REQUIRED ACTION: Nothing past the line containing "has width=727, height=386." belongs in the output. Copy exactly every line of the data below from the first up to and including it.

Pixel coordinate grounding data:
Content starts

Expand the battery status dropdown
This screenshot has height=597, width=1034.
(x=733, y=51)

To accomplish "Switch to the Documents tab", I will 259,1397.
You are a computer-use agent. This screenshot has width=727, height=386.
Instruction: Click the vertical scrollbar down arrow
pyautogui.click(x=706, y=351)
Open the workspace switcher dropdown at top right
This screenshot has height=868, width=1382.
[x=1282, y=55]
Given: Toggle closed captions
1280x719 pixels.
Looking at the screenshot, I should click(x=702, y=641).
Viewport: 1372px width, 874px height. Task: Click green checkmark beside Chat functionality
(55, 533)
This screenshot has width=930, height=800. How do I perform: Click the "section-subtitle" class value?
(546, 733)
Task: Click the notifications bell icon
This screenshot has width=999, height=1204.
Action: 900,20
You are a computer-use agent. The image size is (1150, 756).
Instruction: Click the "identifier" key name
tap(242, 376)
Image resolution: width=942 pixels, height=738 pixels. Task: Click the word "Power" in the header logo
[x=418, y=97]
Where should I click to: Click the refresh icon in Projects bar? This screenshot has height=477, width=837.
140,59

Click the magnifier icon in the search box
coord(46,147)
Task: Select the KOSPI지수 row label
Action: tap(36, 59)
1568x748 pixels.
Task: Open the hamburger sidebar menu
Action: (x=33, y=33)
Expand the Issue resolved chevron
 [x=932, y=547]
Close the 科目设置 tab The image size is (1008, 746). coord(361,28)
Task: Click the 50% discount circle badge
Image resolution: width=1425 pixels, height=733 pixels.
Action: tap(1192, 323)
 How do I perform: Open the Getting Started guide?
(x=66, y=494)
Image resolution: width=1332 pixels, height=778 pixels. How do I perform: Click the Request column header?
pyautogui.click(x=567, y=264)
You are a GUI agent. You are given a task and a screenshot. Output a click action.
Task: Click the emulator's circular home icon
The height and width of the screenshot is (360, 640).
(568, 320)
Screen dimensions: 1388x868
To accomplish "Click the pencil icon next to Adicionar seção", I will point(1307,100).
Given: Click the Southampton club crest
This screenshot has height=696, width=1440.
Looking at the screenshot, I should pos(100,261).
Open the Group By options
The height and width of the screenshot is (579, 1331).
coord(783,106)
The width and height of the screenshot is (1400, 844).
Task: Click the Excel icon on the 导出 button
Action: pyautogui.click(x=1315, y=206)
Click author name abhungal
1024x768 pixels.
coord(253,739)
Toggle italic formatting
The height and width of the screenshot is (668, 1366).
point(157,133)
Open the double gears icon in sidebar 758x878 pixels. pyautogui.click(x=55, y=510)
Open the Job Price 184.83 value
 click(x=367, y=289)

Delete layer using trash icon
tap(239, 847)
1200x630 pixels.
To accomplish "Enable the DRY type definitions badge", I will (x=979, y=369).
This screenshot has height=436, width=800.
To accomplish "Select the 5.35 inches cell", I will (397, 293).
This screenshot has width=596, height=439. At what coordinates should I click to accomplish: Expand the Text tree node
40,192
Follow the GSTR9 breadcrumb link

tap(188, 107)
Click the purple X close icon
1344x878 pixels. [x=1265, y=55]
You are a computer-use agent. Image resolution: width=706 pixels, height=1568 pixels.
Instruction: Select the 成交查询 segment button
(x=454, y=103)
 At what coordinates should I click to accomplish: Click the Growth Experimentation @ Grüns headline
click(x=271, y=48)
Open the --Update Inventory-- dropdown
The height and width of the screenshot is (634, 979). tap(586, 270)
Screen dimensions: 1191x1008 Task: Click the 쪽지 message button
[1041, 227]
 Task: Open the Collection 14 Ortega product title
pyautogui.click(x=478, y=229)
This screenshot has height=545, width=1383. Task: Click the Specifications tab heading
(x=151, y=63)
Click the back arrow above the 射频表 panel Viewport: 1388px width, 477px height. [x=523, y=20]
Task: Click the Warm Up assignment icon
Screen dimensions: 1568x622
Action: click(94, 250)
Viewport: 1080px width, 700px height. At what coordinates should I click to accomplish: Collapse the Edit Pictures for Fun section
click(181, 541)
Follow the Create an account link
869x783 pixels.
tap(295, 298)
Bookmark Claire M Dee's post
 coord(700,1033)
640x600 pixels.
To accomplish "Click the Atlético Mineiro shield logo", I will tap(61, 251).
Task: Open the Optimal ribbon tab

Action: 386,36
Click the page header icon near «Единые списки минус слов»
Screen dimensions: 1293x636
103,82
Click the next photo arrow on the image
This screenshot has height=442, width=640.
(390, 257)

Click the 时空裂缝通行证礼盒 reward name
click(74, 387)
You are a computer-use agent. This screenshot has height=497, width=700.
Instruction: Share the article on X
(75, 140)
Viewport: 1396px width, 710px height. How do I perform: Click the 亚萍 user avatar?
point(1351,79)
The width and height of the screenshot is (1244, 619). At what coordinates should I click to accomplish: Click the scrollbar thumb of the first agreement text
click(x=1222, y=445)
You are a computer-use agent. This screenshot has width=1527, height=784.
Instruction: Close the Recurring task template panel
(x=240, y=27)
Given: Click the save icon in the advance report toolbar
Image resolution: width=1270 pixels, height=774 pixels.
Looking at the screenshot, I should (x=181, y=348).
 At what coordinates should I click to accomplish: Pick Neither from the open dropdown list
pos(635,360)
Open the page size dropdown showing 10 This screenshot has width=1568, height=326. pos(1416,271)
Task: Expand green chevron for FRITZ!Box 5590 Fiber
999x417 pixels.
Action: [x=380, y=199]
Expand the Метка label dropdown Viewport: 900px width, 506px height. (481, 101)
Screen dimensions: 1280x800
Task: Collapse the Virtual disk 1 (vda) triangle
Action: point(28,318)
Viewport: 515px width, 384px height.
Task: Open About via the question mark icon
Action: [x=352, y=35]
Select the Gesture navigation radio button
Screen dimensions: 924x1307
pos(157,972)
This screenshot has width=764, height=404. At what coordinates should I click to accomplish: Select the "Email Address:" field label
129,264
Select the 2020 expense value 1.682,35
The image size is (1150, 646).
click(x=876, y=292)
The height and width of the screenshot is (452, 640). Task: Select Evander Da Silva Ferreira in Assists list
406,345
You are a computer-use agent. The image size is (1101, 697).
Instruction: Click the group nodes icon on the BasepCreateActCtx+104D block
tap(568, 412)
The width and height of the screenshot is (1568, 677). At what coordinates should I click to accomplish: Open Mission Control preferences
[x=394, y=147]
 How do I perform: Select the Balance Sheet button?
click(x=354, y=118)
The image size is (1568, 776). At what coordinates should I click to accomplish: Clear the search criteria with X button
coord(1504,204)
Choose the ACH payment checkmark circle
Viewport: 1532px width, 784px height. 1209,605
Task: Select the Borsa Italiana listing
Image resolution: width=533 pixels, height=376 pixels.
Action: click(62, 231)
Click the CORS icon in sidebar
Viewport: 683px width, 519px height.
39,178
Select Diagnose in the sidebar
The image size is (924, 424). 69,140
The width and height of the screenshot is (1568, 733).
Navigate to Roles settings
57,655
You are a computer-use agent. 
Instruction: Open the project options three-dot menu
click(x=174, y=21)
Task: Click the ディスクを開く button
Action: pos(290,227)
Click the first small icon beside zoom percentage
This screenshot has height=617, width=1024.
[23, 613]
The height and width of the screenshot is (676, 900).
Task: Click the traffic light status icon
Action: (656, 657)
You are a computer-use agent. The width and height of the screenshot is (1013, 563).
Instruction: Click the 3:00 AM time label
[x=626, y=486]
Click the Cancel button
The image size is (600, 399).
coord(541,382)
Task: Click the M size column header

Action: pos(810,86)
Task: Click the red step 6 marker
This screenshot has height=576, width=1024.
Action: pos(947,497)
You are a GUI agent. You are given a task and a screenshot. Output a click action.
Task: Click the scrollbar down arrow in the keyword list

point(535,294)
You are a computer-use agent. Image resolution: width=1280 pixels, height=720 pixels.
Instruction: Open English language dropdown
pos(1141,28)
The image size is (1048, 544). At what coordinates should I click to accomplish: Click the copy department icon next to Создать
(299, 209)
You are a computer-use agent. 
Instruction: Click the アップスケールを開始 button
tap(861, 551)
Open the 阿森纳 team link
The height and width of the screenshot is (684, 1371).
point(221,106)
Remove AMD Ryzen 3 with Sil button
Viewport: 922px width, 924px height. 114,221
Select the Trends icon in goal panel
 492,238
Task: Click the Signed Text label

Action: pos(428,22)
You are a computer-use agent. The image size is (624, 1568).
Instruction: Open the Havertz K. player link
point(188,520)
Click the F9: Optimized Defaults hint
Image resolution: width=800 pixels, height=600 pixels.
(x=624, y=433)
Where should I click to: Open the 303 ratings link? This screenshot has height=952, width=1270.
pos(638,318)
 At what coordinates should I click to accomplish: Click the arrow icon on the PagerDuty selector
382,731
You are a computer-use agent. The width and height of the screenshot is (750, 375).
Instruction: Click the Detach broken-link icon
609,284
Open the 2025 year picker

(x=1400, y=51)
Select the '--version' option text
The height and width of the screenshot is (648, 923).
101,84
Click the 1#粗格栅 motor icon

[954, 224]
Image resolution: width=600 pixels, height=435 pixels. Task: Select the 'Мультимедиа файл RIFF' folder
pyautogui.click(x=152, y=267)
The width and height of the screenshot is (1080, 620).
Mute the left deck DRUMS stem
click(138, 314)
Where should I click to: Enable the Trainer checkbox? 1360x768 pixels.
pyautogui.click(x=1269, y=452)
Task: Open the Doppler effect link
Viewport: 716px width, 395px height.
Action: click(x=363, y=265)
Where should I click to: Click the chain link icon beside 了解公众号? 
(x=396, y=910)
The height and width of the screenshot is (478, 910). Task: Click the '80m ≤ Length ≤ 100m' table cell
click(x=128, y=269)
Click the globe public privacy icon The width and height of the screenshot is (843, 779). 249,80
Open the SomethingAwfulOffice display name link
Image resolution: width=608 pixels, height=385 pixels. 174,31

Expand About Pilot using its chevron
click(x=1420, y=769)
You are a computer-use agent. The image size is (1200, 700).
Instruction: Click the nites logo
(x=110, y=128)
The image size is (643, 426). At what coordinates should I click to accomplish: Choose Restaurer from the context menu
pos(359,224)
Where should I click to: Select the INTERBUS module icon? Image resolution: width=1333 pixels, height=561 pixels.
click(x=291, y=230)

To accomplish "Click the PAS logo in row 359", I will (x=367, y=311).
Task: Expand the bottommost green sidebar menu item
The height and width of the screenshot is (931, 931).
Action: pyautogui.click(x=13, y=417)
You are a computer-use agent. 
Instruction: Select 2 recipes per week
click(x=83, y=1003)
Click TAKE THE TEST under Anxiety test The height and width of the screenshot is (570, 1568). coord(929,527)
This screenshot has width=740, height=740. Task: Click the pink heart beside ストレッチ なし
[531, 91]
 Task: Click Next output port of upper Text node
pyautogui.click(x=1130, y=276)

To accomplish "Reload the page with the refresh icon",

Content ends

REPLY TO THE EXERCISE:
Expand the battery status dropdown
This screenshot has height=597, width=1034.
(x=733, y=51)

To accomplish "Switch to the Documents tab", I will 259,1397.
You are a computer-use agent. This screenshot has width=727, height=386.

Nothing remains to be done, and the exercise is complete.